Examination of the specimen under UV light (performed by H. Tischlinger, one of the co-authors of the paper in Archaeopteryx) has revealed more soft tissue than reported in the description. Additional impressions of scales can be seen under UV on the snout and lower legs, as well as the visible-light impressions on the tail. This new paper confirms the 2006 reports of proto-feather-like filaments on parts of the tail. As expected for these deposits, the feather remains are very poorly preserved, and only the tips are evident.

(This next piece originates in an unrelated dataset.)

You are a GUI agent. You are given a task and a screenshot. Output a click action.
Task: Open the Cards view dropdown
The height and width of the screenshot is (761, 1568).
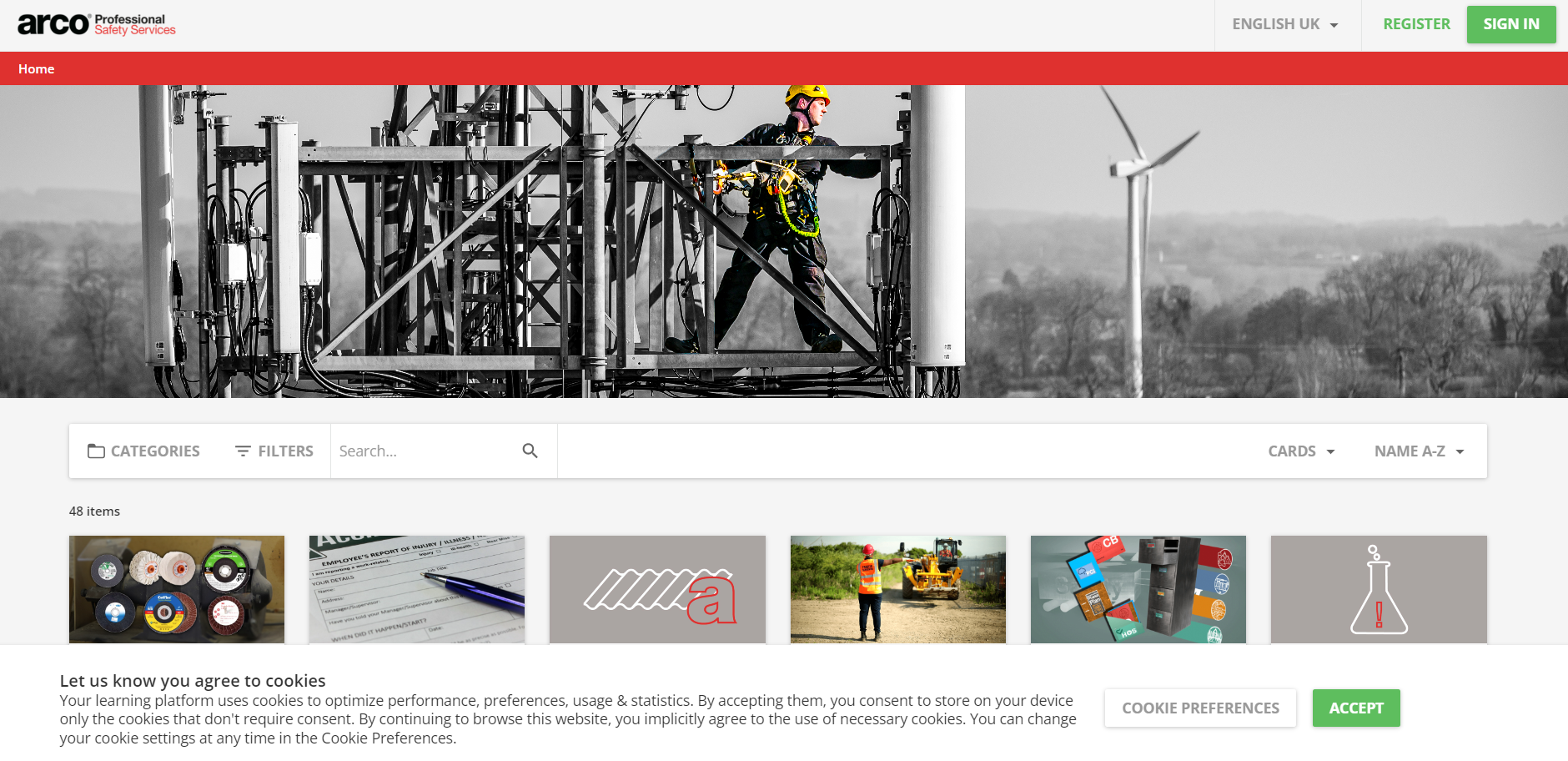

But their size and arrangement seems to closely match those of Sinosauropteryx [see diagram at left, from Chiappe & Göhlich 2010]. Additionally, these impressions lie above the level of the clear, in-tact scale impressions. Impressions of internal tissues, including what may be collagen, can also be seen under UV below the scales and between the vertebrae. This makes the standard interpretation of the filaments as frayed collagen fibers by the birds-are-not-dinosaurs crowd pretty much impossible.


So what does all this mean? Clearly, the second explanation for the surprisingly "featherless" Juravenator seems to have been correct. As the authors note, it's possible that at this early stage of evolution, feathers and scales co-existed across the body of dinosaurs like Juravenator, and possibly even Sinosauropteryx and Dilong, where no scales are preserved but feathers are still found only in certain parts of the body. So far, this kind of co-existence of widespread scaly skin with fringes of feathers has only been known in the ornithischian Psittacosaurus but, they point out, it's not inconsistent with theoretical models of feather development and evolution. [Accompanying image: my life restoration of Juravenator starki from 2006. I'll have to update this to reflect the position of filaments on the tail.]

Of course, it is also possible that explanation #1 is also correct. The authors noted that compsognathids have sometimes been found to be an evolutionary grade, not a natural grouping. In studies which have found a natural, monophyletic Compsognathidae, only a few species (usually of Compsognathus, Sinosauropteryx and Huaxiagnathus) have been included in the analysis. More testing, with more included taxa, are needed to suss out where on the dinosaur family tree other supposed compsognathids belong.

References:
Goehlich, U.B., Tischlinger, H., and Chiappe, L.M. (2006). "Juravenator starki (Reptilia, Theropoda) ein nuer Raubdinosaurier aus dem Oberjura der Suedlichen Frankenalb (Sueddeutschland): Skelettanatomie und Wiechteilbefunde." Archaeopteryx, 24: 1-26.

Chiappe, L.M. and Göhlich, U.B. (2010). "Anatomy of Juravenator starki (Theropoda: Coelurosauria) from the Late Jurassic of Germany.Neues Jahrbuch für Geologie und Paläontologie - Abhandlungen, 258(3): 257-296.

1 comment:

  1. Welcome to the bright side, Borsti! Glad you finally made it through! A few scales here and there aren't going to stop you.